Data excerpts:
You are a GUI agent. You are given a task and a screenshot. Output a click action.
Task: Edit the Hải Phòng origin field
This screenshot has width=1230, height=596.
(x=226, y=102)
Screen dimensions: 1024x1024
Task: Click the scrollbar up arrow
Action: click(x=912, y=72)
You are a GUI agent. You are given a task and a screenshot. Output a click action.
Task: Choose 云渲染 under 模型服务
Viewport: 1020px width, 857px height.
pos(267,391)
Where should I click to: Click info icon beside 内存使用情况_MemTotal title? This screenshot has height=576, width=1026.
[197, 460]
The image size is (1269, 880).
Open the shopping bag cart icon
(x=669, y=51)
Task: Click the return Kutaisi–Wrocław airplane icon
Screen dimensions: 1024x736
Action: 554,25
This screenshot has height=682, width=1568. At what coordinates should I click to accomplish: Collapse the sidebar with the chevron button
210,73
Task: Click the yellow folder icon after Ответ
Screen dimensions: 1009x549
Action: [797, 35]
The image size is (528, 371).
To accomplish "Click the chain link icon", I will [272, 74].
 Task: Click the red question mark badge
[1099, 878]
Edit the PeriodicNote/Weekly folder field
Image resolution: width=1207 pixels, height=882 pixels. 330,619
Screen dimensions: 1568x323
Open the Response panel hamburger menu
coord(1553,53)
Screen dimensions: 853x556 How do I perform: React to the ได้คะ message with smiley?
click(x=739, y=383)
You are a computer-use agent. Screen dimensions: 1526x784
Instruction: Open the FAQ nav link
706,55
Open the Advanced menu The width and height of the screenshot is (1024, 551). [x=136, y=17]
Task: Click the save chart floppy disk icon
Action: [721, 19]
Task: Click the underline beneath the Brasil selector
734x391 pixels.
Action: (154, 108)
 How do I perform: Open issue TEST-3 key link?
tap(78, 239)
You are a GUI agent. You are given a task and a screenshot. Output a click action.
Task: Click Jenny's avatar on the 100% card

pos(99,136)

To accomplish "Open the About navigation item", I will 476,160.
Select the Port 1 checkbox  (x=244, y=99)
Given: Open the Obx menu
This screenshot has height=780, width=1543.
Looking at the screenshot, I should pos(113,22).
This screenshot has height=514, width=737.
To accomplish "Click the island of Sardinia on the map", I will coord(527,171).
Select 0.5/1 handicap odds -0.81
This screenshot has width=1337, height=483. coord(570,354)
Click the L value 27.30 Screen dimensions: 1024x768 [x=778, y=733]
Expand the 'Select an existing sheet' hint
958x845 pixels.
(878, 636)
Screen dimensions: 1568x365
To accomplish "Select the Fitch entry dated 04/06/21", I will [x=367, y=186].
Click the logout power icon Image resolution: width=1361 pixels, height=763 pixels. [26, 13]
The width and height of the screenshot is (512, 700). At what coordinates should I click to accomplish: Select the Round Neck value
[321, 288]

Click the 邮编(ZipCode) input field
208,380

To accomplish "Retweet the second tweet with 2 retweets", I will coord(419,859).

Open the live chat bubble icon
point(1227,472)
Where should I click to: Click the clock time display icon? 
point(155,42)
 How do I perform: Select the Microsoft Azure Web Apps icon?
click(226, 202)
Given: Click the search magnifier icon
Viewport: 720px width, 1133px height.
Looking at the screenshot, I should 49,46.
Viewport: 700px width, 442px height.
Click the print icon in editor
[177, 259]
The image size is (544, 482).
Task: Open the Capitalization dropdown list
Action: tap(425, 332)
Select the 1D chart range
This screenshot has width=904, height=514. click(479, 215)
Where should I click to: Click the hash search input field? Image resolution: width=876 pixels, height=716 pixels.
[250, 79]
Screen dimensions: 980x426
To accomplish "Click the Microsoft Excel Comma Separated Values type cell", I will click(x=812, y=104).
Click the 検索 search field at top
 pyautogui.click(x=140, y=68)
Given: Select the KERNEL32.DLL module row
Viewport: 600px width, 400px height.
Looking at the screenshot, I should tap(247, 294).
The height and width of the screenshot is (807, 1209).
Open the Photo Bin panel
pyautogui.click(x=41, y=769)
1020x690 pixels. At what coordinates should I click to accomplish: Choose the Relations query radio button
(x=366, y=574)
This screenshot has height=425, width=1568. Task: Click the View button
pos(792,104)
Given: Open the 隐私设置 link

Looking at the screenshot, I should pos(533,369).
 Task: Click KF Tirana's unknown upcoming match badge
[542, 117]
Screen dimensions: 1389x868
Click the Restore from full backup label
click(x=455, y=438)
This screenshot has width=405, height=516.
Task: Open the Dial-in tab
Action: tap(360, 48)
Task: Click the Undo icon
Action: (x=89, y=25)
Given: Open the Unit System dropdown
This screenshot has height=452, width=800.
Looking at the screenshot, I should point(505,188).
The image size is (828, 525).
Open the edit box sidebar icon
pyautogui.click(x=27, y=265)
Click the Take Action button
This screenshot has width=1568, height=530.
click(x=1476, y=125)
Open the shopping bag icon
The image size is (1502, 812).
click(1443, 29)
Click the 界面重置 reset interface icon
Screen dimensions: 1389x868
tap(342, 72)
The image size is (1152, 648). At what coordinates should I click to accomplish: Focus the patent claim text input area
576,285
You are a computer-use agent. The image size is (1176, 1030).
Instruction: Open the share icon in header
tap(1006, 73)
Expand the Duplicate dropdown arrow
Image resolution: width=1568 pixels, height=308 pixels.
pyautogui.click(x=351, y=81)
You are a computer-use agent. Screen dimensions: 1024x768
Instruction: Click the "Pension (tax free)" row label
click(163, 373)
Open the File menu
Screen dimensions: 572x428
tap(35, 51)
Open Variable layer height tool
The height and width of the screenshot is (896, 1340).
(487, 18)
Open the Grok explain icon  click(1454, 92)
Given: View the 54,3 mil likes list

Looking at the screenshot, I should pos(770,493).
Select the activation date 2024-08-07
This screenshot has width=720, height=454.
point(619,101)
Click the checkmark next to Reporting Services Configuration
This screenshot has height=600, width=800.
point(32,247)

Work task ▸
Copy range, inclusive: the line holding "Click the Restore from full backup label" to the line holding "The image size is (828, 525).". Reproduce exactly those lines of the records above and no others.

Result of the exercise ▸
Click the Restore from full backup label
click(x=455, y=438)
This screenshot has width=405, height=516.
Task: Open the Dial-in tab
Action: tap(360, 48)
Task: Click the Undo icon
Action: (x=89, y=25)
Given: Open the Unit System dropdown
This screenshot has height=452, width=800.
Looking at the screenshot, I should point(505,188).
The image size is (828, 525).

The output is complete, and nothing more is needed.